WORK REQUEST: Repeat the lines below exactly as written, please, from the line with "Given: Click the RNN architecture cell" to the line with "Click the plus icon inside the Add button", both lines included, and no others.

EXTRACTED RECORDS:
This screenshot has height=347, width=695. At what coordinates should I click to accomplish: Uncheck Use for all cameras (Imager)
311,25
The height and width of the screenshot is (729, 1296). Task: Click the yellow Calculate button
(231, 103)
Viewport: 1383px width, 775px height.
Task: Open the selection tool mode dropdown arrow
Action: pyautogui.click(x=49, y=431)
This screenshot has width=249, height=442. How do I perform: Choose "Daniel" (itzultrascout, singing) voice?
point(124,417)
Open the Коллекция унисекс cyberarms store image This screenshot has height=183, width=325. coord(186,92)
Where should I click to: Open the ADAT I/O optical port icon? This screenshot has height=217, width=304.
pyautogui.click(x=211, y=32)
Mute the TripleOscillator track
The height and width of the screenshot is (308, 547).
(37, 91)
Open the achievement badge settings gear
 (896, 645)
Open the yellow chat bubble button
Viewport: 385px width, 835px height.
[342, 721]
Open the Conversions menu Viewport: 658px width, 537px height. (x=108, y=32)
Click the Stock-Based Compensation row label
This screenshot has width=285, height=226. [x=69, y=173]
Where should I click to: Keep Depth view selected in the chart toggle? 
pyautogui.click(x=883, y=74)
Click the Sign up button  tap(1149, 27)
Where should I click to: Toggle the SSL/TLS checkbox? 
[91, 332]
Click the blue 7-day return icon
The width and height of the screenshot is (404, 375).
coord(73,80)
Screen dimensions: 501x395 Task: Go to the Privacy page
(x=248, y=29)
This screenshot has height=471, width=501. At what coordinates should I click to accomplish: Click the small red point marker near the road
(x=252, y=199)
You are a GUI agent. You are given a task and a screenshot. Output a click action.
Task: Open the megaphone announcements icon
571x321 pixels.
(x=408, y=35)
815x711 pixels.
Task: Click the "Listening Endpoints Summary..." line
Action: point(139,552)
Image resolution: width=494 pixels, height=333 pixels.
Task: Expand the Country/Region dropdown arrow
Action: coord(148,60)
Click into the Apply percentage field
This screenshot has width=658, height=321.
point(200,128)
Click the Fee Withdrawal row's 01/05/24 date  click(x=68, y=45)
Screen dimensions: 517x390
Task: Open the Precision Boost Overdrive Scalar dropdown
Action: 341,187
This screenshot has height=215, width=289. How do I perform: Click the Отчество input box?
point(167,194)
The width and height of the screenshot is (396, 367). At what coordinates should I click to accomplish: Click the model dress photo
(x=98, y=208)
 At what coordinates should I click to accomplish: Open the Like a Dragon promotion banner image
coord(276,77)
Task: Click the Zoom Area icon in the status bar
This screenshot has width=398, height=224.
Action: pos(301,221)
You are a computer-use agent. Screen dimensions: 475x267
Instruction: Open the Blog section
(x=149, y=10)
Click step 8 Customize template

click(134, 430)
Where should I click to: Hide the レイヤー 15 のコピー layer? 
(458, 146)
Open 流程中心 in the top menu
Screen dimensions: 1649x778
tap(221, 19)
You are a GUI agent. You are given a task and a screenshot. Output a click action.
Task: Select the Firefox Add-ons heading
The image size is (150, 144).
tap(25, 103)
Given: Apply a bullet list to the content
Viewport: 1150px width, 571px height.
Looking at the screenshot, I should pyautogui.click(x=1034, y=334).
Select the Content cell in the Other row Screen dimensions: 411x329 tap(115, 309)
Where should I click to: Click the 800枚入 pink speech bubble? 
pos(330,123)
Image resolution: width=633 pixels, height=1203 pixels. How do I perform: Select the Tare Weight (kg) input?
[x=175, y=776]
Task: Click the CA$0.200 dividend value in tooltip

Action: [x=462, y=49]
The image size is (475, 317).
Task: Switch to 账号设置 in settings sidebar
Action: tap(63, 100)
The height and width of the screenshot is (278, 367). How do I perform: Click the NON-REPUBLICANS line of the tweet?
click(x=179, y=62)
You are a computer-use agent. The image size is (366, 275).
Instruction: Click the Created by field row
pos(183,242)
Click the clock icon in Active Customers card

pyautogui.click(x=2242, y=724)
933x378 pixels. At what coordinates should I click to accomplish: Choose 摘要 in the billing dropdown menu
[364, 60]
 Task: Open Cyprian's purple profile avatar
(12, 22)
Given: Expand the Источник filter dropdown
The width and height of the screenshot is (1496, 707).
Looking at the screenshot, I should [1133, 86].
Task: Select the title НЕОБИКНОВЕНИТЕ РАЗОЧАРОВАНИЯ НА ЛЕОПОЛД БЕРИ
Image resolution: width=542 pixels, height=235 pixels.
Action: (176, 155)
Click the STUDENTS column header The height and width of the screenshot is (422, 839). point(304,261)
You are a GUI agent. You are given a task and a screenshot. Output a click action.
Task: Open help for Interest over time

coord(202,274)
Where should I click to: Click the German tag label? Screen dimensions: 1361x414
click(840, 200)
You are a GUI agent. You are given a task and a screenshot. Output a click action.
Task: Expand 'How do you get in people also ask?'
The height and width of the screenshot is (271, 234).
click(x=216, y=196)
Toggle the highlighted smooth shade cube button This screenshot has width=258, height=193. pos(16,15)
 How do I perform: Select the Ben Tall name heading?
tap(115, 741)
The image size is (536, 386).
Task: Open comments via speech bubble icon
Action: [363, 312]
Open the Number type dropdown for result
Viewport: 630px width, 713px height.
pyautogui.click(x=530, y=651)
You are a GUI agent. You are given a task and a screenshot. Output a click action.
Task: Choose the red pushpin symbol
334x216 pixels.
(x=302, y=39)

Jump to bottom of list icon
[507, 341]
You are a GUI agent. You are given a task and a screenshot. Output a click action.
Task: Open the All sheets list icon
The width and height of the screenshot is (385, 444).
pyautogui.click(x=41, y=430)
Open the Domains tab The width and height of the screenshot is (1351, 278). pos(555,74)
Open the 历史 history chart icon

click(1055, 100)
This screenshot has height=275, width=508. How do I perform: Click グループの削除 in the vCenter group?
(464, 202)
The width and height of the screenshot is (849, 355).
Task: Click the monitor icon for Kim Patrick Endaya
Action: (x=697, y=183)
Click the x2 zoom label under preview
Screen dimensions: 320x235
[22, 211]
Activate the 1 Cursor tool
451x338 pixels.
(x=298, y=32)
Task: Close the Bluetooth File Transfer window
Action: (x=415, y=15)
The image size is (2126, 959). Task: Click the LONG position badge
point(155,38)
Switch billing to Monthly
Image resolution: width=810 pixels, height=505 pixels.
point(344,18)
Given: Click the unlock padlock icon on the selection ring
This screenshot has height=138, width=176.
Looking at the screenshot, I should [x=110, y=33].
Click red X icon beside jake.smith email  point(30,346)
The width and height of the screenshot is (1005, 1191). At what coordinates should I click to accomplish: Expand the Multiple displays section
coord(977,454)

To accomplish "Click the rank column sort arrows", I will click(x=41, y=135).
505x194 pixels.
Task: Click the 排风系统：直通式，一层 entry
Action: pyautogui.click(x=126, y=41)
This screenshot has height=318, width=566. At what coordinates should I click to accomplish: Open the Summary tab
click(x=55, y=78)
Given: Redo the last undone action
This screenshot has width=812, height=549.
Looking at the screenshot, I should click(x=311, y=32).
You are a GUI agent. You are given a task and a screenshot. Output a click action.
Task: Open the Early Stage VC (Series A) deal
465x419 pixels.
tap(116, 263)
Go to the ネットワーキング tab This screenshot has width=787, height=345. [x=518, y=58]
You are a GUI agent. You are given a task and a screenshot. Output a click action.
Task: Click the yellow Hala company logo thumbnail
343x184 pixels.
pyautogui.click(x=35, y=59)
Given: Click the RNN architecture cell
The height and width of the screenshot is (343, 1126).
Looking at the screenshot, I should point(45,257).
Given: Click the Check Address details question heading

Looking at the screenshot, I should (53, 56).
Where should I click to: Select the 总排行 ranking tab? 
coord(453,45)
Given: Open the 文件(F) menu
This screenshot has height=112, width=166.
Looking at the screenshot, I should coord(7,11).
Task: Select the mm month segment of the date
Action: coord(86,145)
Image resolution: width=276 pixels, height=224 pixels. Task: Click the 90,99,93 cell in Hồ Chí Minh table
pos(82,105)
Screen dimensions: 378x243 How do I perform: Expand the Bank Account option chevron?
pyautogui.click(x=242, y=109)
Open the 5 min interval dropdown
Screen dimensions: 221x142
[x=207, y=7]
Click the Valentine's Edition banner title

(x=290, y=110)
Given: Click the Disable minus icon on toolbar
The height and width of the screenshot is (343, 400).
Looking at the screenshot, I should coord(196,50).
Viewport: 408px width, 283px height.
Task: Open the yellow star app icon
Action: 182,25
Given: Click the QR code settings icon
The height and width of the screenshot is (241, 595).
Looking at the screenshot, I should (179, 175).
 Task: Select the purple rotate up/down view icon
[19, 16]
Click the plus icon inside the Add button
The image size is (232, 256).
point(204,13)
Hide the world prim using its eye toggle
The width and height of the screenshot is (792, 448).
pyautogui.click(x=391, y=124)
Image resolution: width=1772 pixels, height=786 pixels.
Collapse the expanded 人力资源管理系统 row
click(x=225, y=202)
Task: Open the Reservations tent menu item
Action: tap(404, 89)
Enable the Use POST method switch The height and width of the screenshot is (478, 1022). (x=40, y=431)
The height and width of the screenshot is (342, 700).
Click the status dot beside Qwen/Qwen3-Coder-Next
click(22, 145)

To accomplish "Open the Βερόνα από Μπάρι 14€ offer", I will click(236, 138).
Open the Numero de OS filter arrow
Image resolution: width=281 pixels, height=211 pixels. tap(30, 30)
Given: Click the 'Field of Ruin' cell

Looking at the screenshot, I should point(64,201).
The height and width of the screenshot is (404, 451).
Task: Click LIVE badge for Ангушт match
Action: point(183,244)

ANSWER AREA:
Given: Click the RNN architecture cell
The height and width of the screenshot is (343, 1126).
Looking at the screenshot, I should point(45,257).
Given: Click the Check Address details question heading

Looking at the screenshot, I should (53, 56).
Where should I click to: Select the 总排行 ranking tab? 
coord(453,45)
Given: Open the 文件(F) menu
This screenshot has height=112, width=166.
Looking at the screenshot, I should coord(7,11).
Task: Select the mm month segment of the date
Action: coord(86,145)
Image resolution: width=276 pixels, height=224 pixels. Task: Click the 90,99,93 cell in Hồ Chí Minh table
pos(82,105)
Screen dimensions: 378x243 How do I perform: Expand the Bank Account option chevron?
pyautogui.click(x=242, y=109)
Open the 5 min interval dropdown
Screen dimensions: 221x142
[x=207, y=7]
Click the Valentine's Edition banner title

(x=290, y=110)
Given: Click the Disable minus icon on toolbar
The height and width of the screenshot is (343, 400).
Looking at the screenshot, I should coord(196,50).
Viewport: 408px width, 283px height.
Task: Open the yellow star app icon
Action: 182,25
Given: Click the QR code settings icon
The height and width of the screenshot is (241, 595).
Looking at the screenshot, I should (179, 175).
 Task: Select the purple rotate up/down view icon
[19, 16]
Click the plus icon inside the Add button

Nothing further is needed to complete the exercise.